Claude Projects are not just a way to organise conversations. They are a fundamentally different operating mode — one where Claude carries context, instructions and files across every conversation automatically, without you having to rebuild from scratch each time.
The difference between using Projects correctly and using them like a regular chat is significant. Here is what each approach actually gives you.
Regular chat resets context on every new conversation
Projects carry instructions and files across all conversations
One setup. Every conversation benefits automatically
Regular chat
Re-upload files every conversation
Re-type instructions every time
No memory between sessions
Context resets completely
Best for one-off tasks
Claude Projects
Files available across all conversations
Instructions apply automatically
Memory builds over time
Context persists between sessions
Best for ongoing work
Key insight: If you have done the same type of task more than twice in Claude, it belongs in a Project. That is the rule. One setup pays dividends on every future conversation.
When you add many files to a Project, Claude does not read all of them on every message. It uses RAG — Retrieval-Augmented Generation — to find and pull only the sections most relevant to your question. This is what keeps Projects fast and efficient even as they grow.
Key insight: RAG means Claude is not reading your entire knowledge base on every message. It is retrieving targeted sections. This is why how you name and structure your files matters enormously — RAG finds what it can identify.
How RAG works in a Claude Project
1
You ask a question — Claude receives your message and identifies what it needs to answer it.
2
Retrieval triggers — Claude searches your Project files for sections most relevant to the question, not the entire document.
3
Context is assembled — The retrieved sections, your instructions and your message are combined into Claude's working context.
4
Claude responds — The answer is grounded in your actual Project files, not in Claude's general training.

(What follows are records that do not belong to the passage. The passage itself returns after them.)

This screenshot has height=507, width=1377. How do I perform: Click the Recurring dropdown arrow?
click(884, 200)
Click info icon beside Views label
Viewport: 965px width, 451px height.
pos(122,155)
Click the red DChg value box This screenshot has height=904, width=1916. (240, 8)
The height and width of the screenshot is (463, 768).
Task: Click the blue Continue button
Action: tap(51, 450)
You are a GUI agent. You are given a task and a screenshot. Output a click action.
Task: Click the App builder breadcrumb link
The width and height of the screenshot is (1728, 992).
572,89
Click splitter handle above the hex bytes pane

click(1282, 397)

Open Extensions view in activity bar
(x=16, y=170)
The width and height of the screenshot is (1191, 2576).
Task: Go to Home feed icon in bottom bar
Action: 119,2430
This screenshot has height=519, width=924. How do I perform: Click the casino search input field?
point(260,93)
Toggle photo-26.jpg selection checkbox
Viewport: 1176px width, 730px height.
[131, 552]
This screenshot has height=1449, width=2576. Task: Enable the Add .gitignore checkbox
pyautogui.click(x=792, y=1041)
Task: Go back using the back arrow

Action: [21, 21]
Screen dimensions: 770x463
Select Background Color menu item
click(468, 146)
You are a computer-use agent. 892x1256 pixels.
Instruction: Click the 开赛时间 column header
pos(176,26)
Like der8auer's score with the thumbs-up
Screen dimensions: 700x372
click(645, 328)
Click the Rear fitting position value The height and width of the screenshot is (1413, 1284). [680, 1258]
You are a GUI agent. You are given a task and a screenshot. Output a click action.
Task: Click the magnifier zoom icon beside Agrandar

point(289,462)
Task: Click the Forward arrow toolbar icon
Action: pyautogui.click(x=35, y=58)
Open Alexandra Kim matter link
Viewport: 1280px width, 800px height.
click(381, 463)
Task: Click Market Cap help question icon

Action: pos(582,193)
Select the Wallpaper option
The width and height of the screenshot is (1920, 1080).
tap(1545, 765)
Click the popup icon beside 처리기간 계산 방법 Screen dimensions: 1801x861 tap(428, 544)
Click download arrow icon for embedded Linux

Practical tip: When asking questions in a Project with many files, reference the specific document by name: "In the Q2 strategy doc, what are the key risks?" This helps RAG retrieve the right sections faster and gives you sharper answers.
RAG is only as good as the files you give it. A well-structured Project with clean, descriptive files outperforms a cluttered one with large, poorly named documents every time. Here is the file strategy that makes the difference.
Key insight: When you upload a 40-page report to a Project, RAG does not read all 40 pages. It retrieves sections. If those sections are buried in vague headings or bloated formatting, RAG misses them. Clean files get better answers.
Do this
Use .txt or .md files — they use fewer tokens than PDFs and are easier for RAG to parse.
Avoid this
Uploading scanned PDFs or image-heavy documents — RAG struggles to extract clean text from them.
Do this
Give files descriptive names: "Q2-2026-budget-variance.md" not "report-final-v3.pdf".
Avoid this
Uploading your entire SharePoint library — only include files Claude will genuinely need.
Do this
Split large documents into topic-focused files — one file per theme, not one giant document.
Avoid this
Keeping outdated file versions in the Project — stale files confuse RAG and produce inconsistent answers.
1
Write sharp Project instructions
Your Project instructions run on every conversation. Write them once, write them well. Include your role, your preferred output format and any standing rules Claude should always follow.
2
Keep the Project scoped
One Project per topic or client, not one Project for everything. Focused Projects give Claude cleaner context and produce sharper answers than a general-purpose catch-all.
3
Update files, do not accumulate them
When a document is superseded, remove the old version. Projects are not archives. They are working environments — keep only what is current and relevant.
4
Name conversations inside the Project
Give each conversation inside a Project a clear name. This makes it easy to find previous work and helps you build a structured knowledge trail over time.